▸ Records provided:
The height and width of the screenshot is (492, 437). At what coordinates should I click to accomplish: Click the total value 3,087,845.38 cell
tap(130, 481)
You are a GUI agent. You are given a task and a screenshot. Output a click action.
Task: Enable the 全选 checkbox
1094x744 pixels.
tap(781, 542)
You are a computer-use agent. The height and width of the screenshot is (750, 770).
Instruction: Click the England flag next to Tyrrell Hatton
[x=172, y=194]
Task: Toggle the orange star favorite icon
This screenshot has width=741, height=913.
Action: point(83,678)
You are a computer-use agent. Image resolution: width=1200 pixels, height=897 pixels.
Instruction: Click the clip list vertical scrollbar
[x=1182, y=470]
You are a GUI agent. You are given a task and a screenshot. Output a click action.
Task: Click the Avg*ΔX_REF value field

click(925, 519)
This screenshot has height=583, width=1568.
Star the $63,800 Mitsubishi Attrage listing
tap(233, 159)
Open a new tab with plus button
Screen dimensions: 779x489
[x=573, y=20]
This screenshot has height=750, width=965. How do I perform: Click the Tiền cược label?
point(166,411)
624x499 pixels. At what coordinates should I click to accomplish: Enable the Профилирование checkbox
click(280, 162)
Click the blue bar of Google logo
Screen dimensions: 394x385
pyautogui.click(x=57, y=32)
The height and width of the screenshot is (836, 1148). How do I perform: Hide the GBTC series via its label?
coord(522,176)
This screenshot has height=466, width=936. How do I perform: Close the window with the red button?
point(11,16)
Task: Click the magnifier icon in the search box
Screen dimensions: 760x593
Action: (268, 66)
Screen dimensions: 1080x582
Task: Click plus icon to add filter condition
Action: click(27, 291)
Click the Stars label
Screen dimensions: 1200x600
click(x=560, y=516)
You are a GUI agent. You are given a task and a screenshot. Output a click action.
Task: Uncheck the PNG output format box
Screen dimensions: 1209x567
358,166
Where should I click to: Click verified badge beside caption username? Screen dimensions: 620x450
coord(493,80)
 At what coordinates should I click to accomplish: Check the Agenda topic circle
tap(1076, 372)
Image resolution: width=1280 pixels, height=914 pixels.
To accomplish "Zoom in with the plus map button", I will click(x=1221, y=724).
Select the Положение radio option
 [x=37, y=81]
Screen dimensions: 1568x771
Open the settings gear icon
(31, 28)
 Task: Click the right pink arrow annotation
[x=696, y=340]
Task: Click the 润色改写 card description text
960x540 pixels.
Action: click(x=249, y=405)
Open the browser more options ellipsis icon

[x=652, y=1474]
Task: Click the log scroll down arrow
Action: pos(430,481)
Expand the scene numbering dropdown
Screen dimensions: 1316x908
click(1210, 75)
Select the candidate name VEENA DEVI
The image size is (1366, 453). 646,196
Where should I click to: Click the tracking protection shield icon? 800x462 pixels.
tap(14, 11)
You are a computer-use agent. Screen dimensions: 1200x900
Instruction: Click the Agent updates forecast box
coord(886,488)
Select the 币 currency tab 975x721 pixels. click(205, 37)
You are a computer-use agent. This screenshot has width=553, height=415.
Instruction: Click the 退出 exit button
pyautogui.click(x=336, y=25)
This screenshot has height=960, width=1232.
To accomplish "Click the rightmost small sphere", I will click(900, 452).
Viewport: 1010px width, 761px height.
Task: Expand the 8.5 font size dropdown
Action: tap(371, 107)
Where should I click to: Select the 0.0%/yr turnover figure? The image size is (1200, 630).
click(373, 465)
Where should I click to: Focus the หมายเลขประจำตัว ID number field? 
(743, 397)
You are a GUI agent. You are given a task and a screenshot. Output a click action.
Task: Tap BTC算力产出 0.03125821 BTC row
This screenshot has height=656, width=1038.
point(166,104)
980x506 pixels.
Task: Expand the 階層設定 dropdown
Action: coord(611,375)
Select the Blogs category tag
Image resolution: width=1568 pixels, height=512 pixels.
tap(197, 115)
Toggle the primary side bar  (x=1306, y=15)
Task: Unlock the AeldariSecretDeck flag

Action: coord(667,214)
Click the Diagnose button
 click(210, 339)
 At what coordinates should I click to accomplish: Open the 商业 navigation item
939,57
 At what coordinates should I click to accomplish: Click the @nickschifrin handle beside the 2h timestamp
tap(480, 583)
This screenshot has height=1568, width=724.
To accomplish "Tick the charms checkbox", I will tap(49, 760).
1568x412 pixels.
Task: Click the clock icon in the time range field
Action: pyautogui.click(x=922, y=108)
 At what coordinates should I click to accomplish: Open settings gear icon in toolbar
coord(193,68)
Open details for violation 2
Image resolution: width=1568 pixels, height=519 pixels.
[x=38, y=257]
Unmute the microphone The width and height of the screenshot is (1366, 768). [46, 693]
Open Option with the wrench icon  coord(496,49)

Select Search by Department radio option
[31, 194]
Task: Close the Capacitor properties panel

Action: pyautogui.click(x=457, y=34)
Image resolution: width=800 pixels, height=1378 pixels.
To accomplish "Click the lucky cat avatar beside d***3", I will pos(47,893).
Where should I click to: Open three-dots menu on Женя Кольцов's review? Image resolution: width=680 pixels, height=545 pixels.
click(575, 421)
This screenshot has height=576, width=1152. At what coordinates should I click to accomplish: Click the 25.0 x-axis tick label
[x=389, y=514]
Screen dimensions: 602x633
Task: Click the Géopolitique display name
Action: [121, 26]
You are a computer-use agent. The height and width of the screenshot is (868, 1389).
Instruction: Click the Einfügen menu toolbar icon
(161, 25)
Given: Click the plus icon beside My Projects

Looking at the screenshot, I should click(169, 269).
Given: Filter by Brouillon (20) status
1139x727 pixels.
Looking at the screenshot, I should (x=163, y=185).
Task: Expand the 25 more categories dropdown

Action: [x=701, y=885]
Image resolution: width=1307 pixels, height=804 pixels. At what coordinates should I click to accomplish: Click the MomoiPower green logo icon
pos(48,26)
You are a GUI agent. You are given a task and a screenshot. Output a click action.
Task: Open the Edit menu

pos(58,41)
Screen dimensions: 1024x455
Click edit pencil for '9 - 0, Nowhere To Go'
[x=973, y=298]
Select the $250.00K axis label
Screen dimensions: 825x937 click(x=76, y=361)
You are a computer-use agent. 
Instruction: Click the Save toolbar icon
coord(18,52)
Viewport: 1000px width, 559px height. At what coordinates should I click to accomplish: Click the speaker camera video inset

▸ Task brief: From the material above, count the lines that include "computer" and give only the total.

▸ Output below: 6